CITATION: R v GUINAN [2001] NSWCCA 55
FILE NUMBER(S): CCA 60295/00
HEARING DATE(S): 6 March 2001
JUDGMENT DATE:
6 March 2001

PARTIES :


Regina
GUINAN, Sean Gerrard
JUDGMENT OF: Meagher JA at 49; Hulme J at 1; Smart AJ at 50
LOWER COURT JURISDICTION: District Court
LOWER COURT FILE NUMBER(S) : 99/11/0302
99/11/0706
LOWER COURT JUDICIAL
OFFICER :
Gibson DCJ
COUNSEL : Crown: CP O'Donnell
Appellant: PR Boulten
SOLICITORS: Crown: Commonwealth Director of Public Prosecutions
Appellant: Peter Ash & Associates
DECISION: Appeal dismissed


- 16 -

      IN THE COURT OF
      CRIMINAL APPEAL
      No: 60295/00

MEAGHER JA


HULME J


SMART AJ


      Tuesday, 6 March 2001

      REGINA -v- Sean Gerard GUINAN

      JUDGMENT

    1    HULME J : On 12 April 2000 the appellant pleaded guilty to a charge to the effect that on or about 11 December 1998 he was a party to two or more non-reportable cash transactions and, having regard to the manner and form in which they were conducted, it would be reasonable to conclude that he conducted the transactions in that manner and form for the sole or dominant purpose of ensuring or attempting to ensure that the currency involved in the transactions was transferred in a manner and form that would not give rise to a significant cash transaction.

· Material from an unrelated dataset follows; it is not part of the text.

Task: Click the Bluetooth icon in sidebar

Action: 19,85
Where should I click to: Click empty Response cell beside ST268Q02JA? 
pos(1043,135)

    2 On the same day he pleaded not guilty to charges that between about 5 November 1998 and, in one case 5, and in the other case 12 January 1999, he was knowingly concerned in the importation into Australia of prohibited imports, to which s 233B of the Customs Act 1901 applied; namely, narcotic goods consisting of not less than the trafficable quantity of 3, 4 methylenedioxymethamphetamine, in other words, ecstasy. Due to some problem with the jury, that trial aborted and another involving the same charges and pleas commenced on 13 April 2000.

    3    On 20 April 2000 the jury brought in a verdict of guilty on both counts and on 19 May 2000 Judge Gibson sentenced the appellant as follows:
            "1. In respect of the charge of conducting cash transactions to avoid reporting, the appellant was sentenced to a fixed term of 12 months imprisonment from 20 August 1999.
            2. In respect of the first count of importation, a fixed term of imprisonment for four years, commencing on 20 August 1999; and
            3. In respect of the second count of importation, imprisonment for nine years, including a non-parole period of six years, both terms also commencing on 20 August 1999."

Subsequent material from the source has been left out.